Incansável, recolheu doações, recrutou voluntários, capacitou enfermeiros.
Persuadiu fabricantes de automóveis a transformar vinte modelos em unidades móveis, equipadas com aparelhos de raio-x. Seu objetivo era socorrer feridos nos campos de batalha. As ambulâncias ganharam o apelido de “petites Curies” (“Pequenas Curies”, em francês).
Seu primeiro paciente tinha balas no braço, nos quadris e na cabeça, e estilhaços de bomba por todo o corpo.
Com a ajuda de um médico, Marie e Iréne colocaram o rapaz em cima de uma maca e, com um aparelho de raios-x, localizaram os projéteis.
Só no primeiro dia, radiografaram mais de 30 soldados. Muitos deles, graças aos raios-x, não precisaram ter seus braços e pernas amputados.
“A maior contribuição de Marie Curie à ciência foi a descoberta de novos elementos radioativos”, afirma o físico Roberto de Andrade Martins, doutor em Lógica e Filosofia da Ciência pela Universidade Estadual de Campinas (Unicamp).

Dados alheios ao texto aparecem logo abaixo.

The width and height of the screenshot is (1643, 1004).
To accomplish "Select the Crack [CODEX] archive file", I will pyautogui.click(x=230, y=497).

“Descobrir um elemento novo não é algo simples. ‘Ah, alguém entrou na mata e, por acaso, descobriu um fóssil novo’. Não é isso. O trabalho dela não teve nada de sorte. É uma visão equivocada de ciência. Cientistas são movidos por hipóteses e conjecturas. Ciência não é feita apenas de acertos. Há muita tentativa e erro”.
Tragédia em família
Exausta e doente, Marie Curie queixava-se, entre outros sintomas, de perda de visão e zumbido no ouvido. Em maio de 1934, sentiu-se mal e foi para casa. Nunca mais retornou ao laboratório.
A princípio, os médicos suspeitaram de tuberculose. Foi mandada para um sanatório, em companhia de Ève. De nada adiantou. Marie Curie tinha 66 anos quando morreu, no dia 4 de julho de 1934. A causa da morte foi anemia aplástica.
Irène Curie morreu no dia 17 de março de 1956, aos 58 anos, e Ève, em 22 de outubro de 2007, aos 102.
Tanto Irène quanto Frédéric morreram em decorrência da exposição excessiva à radiação.